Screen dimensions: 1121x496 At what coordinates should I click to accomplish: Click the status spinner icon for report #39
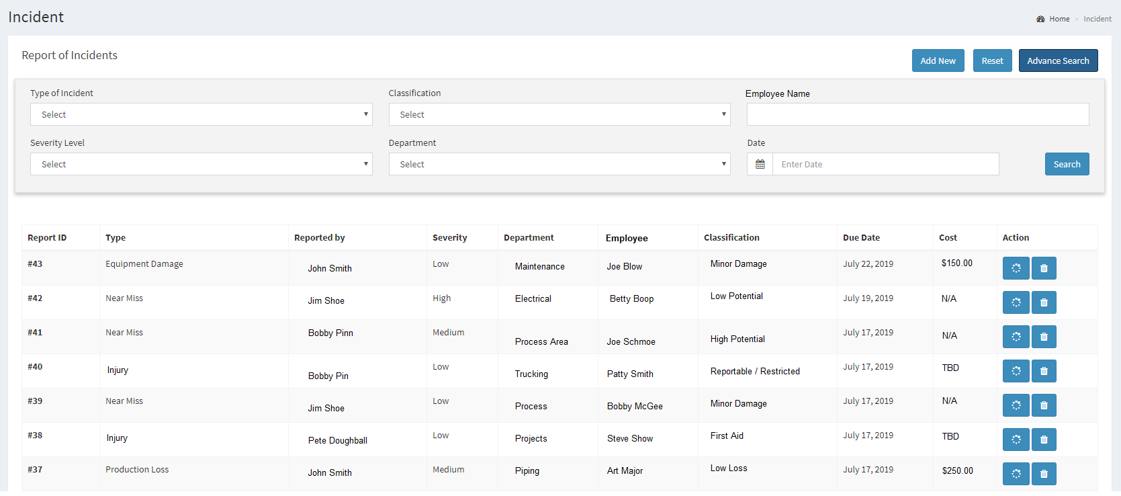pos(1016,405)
...
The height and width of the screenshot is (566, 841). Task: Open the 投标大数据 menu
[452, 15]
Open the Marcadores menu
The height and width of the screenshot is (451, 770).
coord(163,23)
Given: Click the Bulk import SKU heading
==
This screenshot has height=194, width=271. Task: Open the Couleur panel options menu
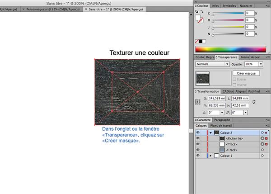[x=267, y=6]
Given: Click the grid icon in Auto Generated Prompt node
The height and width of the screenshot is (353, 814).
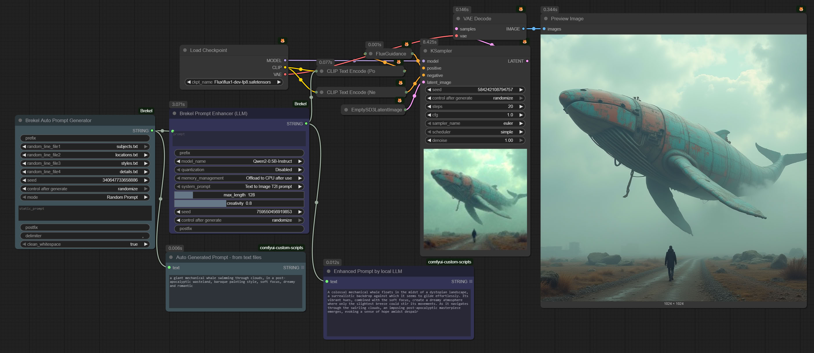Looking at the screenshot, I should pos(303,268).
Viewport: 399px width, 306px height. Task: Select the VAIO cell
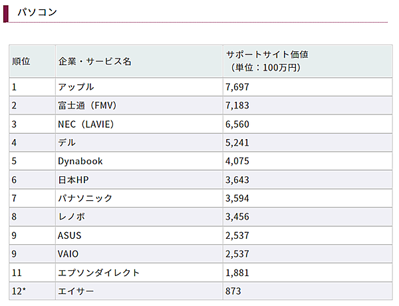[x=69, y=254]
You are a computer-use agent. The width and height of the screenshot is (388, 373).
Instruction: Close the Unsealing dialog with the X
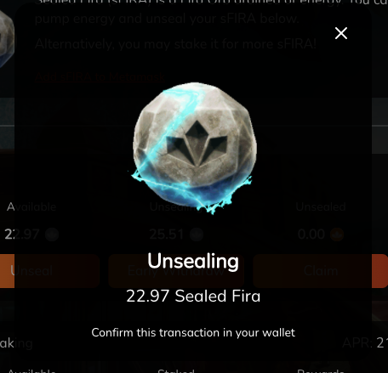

** ACTIVITY **
Go to the line above that contains "The height and width of the screenshot is (353, 814)." and reproduce everything exactly from there through the line that contains "Instruction: Close the", leaving out the pictures.

** ANSWER **
The height and width of the screenshot is (353, 814).
Looking at the screenshot, I should pos(303,268).
Viewport: 399px width, 306px height. Task: Select the VAIO cell
[x=69, y=254]
You are a computer-use agent. The width and height of the screenshot is (388, 373).
Instruction: Close the Unsealing dialog with the X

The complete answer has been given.